«Epiphanie» (daprès une légende éthiopienne) Fresque pour Violoncelle et Piano (Score and parts)
(d’après une légende éthiopienne) Fresque pour Violoncelle et Orchestre (1921-22, orchd. 1923)
(b. Le Havre, 23 November 1878 – d. Neuilly-sur-Seine, 2 April 1925
Tempo di pastorale (p. 1) – Cortège. Modéré (p. 4) – a Tempo primo (du début) (p. 49) – Cadence (p. 51) – Très vite (p.55) – Danse des petits négres (p. 56) – Modéré (p. 99) – Trés vif (p. 107)

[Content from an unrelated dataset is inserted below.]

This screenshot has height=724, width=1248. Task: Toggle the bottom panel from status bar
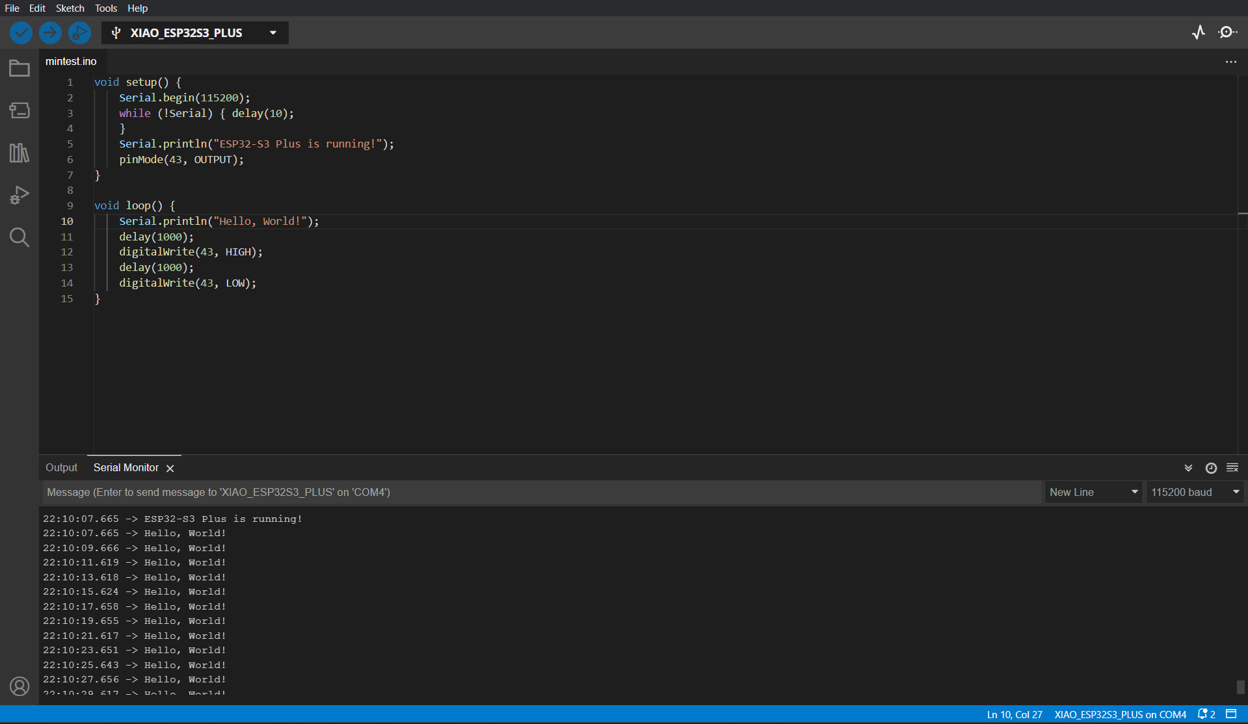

André Caplet, Claude Debussy’s closest collaborator, was himself a composer of impeccable culture and a superb con- ductor. Today he is remembered mainly as Debessy’s most important assistant in orchestration, even more so than Henri Büsser (Petite Suite and Printemps) or Charles Koechlin (Khamma). It was he who orchestrated Parts II to IV of Le Martyre de St. Sébastien (1911), the bulk of La boîte à joujoux, and the complete score of Children’s Corner. He also supplied an enchanting timbral garb to Debussy’s most popular piano piece, Clair de lune.
The seventh child in an underprivileged family, Caplet had an unsentimental, natural modesty that made him an ideal companion. At the age of twelve he was a vocal coach at the Folies-Bergères in his native Le Havre; at fourteen he played violin in the local Grand Théâtre. After making rapid progress in harmony, counterpoint, and piano with Henry Woollett (1864-1936), in 1896 he enrolled at the Paris Conservatoire, where he studied harmony with Xavier Leroux (1863-1919), fugue and composition with Charles-Ferdinand Lenepveu (1840-1910), and with Paul Vidal (1863-1931). After many awards, he immediately won the Prix de Rome in 1901 for his cantata Myrrha, premièred in Paris on 19 October of that same year.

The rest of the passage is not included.